#### Aim of the exercise:
Exactly and in full, give the records again.

---

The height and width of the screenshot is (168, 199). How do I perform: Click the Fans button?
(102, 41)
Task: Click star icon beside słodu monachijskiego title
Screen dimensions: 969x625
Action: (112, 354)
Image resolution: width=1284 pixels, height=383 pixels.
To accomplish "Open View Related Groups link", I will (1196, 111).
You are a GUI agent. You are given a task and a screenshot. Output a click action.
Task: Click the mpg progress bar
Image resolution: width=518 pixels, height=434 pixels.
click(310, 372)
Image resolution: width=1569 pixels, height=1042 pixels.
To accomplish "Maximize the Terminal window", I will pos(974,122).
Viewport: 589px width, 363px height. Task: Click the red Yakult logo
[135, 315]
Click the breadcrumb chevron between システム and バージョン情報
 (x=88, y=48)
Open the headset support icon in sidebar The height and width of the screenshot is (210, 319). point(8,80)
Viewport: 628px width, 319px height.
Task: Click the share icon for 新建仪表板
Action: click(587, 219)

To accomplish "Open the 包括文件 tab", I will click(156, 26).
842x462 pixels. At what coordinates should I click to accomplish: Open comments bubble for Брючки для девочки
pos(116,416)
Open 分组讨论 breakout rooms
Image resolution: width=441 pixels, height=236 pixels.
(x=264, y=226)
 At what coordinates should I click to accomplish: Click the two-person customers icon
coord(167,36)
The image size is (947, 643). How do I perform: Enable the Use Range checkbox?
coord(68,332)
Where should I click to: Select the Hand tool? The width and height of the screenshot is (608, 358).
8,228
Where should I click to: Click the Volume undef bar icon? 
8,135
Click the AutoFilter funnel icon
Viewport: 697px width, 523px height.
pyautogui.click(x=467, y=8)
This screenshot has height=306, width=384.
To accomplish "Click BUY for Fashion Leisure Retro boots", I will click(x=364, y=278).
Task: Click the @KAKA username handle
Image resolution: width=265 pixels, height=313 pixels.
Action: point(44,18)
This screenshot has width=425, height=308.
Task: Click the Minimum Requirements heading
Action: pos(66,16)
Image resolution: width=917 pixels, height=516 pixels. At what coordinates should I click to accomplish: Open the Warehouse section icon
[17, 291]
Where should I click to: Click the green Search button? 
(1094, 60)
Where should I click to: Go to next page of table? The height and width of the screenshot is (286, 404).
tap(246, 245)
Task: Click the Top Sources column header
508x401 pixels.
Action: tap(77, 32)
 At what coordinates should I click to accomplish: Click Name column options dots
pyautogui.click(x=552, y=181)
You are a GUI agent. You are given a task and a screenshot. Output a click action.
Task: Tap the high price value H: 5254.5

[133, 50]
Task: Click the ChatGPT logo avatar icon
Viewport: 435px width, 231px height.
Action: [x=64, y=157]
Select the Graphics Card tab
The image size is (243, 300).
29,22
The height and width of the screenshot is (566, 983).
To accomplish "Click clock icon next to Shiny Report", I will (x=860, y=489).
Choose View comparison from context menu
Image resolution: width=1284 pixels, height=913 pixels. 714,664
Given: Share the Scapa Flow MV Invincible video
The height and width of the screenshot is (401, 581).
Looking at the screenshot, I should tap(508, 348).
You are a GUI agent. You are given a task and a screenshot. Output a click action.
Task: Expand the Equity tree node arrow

---

#### Result for this exercise:
The height and width of the screenshot is (168, 199). How do I perform: Click the Fans button?
(102, 41)
Task: Click star icon beside słodu monachijskiego title
Screen dimensions: 969x625
Action: (112, 354)
Image resolution: width=1284 pixels, height=383 pixels.
To accomplish "Open View Related Groups link", I will (1196, 111).
You are a GUI agent. You are given a task and a screenshot. Output a click action.
Task: Click the mpg progress bar
Image resolution: width=518 pixels, height=434 pixels.
click(310, 372)
Image resolution: width=1569 pixels, height=1042 pixels.
To accomplish "Maximize the Terminal window", I will pos(974,122).
Viewport: 589px width, 363px height. Task: Click the red Yakult logo
[135, 315]
Click the breadcrumb chevron between システム and バージョン情報
 (x=88, y=48)
Open the headset support icon in sidebar The height and width of the screenshot is (210, 319). point(8,80)
Viewport: 628px width, 319px height.
Task: Click the share icon for 新建仪表板
Action: click(587, 219)

To accomplish "Open the 包括文件 tab", I will click(156, 26).
842x462 pixels. At what coordinates should I click to accomplish: Open comments bubble for Брючки для девочки
pos(116,416)
Open 分组讨论 breakout rooms
Image resolution: width=441 pixels, height=236 pixels.
(x=264, y=226)
 At what coordinates should I click to accomplish: Click the two-person customers icon
coord(167,36)
The image size is (947, 643). How do I perform: Enable the Use Range checkbox?
coord(68,332)
Where should I click to: Select the Hand tool? The width and height of the screenshot is (608, 358).
8,228
Where should I click to: Click the Volume undef bar icon? 
8,135
Click the AutoFilter funnel icon
Viewport: 697px width, 523px height.
pyautogui.click(x=467, y=8)
This screenshot has height=306, width=384.
To accomplish "Click BUY for Fashion Leisure Retro boots", I will click(x=364, y=278).
Task: Click the @KAKA username handle
Image resolution: width=265 pixels, height=313 pixels.
Action: point(44,18)
This screenshot has width=425, height=308.
Task: Click the Minimum Requirements heading
Action: pos(66,16)
Image resolution: width=917 pixels, height=516 pixels. At what coordinates should I click to accomplish: Open the Warehouse section icon
[17, 291]
Where should I click to: Click the green Search button? 
(1094, 60)
Where should I click to: Go to next page of table? The height and width of the screenshot is (286, 404).
tap(246, 245)
Task: Click the Top Sources column header
508x401 pixels.
Action: tap(77, 32)
 At what coordinates should I click to accomplish: Click Name column options dots
pyautogui.click(x=552, y=181)
You are a GUI agent. You are given a task and a screenshot. Output a click action.
Task: Tap the high price value H: 5254.5

[133, 50]
Task: Click the ChatGPT logo avatar icon
Viewport: 435px width, 231px height.
Action: [x=64, y=157]
Select the Graphics Card tab
The image size is (243, 300).
29,22
The height and width of the screenshot is (566, 983).
To accomplish "Click clock icon next to Shiny Report", I will (x=860, y=489).
Choose View comparison from context menu
Image resolution: width=1284 pixels, height=913 pixels. 714,664
Given: Share the Scapa Flow MV Invincible video
The height and width of the screenshot is (401, 581).
Looking at the screenshot, I should tap(508, 348).
You are a GUI agent. You are given a task and a screenshot. Output a click action.
Task: Expand the Equity tree node arrow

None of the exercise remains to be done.